2.4.1. References to const

As with any other object, we can bind a reference to an object of a const type. To do so we use a reference to const, which is a reference that refers to a const type. Unlike an ordinary reference, a reference to const cannot be used to change the object to which the reference is bound:

const int ci = 1024;
const int &r1 = ci;   // ok: both reference and underlying object are const
r1 = 42;              // error: r1 is a reference to const
int &r2 = ci;         // error: non const reference to a const object

Because we cannot assign directly to ci, we also should not be able to use a reference to change ci. Therefore, the initialization of r2 is an error. If this initialization were legal, we could use r2 to change the value of its underlying object.

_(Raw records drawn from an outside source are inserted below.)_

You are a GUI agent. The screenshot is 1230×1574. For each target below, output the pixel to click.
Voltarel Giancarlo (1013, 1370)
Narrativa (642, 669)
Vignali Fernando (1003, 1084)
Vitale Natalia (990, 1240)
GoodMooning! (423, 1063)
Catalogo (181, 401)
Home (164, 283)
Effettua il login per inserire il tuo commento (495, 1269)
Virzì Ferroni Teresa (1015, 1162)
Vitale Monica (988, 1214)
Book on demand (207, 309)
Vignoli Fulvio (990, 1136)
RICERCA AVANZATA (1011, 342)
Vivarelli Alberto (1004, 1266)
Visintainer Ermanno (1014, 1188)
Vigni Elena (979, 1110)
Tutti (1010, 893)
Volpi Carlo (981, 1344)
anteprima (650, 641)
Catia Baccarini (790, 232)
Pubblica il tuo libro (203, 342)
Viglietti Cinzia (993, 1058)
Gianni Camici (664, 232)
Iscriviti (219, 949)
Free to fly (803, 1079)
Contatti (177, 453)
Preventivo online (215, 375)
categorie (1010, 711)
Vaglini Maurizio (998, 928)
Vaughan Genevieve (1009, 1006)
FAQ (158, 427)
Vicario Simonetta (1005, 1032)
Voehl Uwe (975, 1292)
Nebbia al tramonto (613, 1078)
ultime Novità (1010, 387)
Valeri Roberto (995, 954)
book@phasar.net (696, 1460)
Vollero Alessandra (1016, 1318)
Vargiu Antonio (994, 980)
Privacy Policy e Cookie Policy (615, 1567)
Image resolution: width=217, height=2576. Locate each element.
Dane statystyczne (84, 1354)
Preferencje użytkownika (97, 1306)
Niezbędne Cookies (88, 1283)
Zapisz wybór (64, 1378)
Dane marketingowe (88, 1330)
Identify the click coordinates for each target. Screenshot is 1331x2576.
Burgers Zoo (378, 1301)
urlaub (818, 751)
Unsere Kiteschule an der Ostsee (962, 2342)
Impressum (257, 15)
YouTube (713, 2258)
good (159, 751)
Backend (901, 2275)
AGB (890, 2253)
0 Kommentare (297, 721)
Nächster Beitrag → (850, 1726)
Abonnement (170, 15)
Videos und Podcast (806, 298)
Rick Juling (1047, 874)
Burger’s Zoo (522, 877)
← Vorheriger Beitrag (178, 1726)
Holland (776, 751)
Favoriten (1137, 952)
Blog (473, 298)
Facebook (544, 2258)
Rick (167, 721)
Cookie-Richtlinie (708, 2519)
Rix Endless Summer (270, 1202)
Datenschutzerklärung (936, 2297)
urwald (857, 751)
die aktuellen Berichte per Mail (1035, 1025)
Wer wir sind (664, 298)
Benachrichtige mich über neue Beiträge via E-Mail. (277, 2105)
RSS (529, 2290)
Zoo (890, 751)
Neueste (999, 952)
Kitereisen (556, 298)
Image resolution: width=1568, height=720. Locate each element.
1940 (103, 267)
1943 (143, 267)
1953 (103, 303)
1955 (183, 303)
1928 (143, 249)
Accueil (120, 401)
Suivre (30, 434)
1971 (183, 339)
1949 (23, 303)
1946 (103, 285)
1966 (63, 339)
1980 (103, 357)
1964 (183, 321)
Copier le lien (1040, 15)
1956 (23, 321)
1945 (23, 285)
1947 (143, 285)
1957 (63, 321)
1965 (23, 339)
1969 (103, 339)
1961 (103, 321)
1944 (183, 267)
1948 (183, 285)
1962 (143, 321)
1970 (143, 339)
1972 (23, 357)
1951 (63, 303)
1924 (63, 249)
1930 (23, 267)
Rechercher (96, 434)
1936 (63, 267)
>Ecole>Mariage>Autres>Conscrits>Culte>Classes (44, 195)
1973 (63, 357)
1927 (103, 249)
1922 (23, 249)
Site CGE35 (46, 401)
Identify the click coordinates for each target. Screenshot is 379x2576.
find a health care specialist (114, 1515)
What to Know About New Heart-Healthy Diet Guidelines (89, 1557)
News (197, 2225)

Initialization and References to const

In § 2.3.1 (p. 51) we noted that there are two exceptions to the rule that the type of a reference must match the type of the object to which it refers. The first exception is that we can initialize a reference to const from any expression that can be converted (§ 2.1.2, p. 35) to the type of the reference. In particular, we can bind a reference to const to a nonconst object, a literal, or a more general expression:

int i = 42;
const int &r1 = i;      // we can bind a const int& to a plain int object
const int &r2 = 42;     // ok: r1 is a reference to const
const int &r3 = r1 * 2; // ok: r3 is a reference to const
int &r4 = r * 2;        // error: r4 is a plain, non const reference

The easiest way to understand this difference in initialization rules is to consider what happens when we bind a reference to an object of a different type:

double dval = 3.14;
const int &ri = dval;

Here ri refers to an int. Operations on ri will be integer operations, but dval is a floating-point number, not an integer. To ensure that the object to which ri is bound is an int, the compiler transforms this code into something like

const int temp = dval;   // create a temporary const int from the double
const int &ri = temp;    // bind ri to that temporary

In this case, ri is bound to a temporary object. A temporary object is an unnamed object created by the compiler when it needs a place to store a result from evaluating an expression. C++ programmers often use the word temporary as an abbreviation for temporary object.

Now consider what could happen if this initialization were allowed but ri was not const. If ri weren’t const, we could assign to ri. Doing so would change the object to which ri is bound. That object is a temporary, not dval. The programmer who made ri refer to dval would probably expect that assigning to ri would change dval. After all, why assign to ri unless the intent is to change the object to which ri is bound? Because binding a reference to a temporary is almost surely not what the programmer intended, the language makes it illegal.

A Reference to const May Refer to an Object That Is Not const

It is important to realize that a reference to const restricts only what we can do through that reference. Binding a reference to const to an object says nothing about whether the underlying object itself is const. Because the underlying object might be nonconst, it might be changed by other means:

int i = 42;
int &r1 = i;          // r1 bound to i
const int &r2 = i;    // r2 also bound to i; but cannot be used to change i
r1 = 0;               // r1 is not const; i is now 0
r2 = 0;               // error: r2 is a reference to const

Binding r2 to the (nonconst) int i is legal. However, we cannot use r2 to change i. Even so, the value in i still might change. We can change i by assigning to it directly, or by assigning to another reference bound to i, such as r1.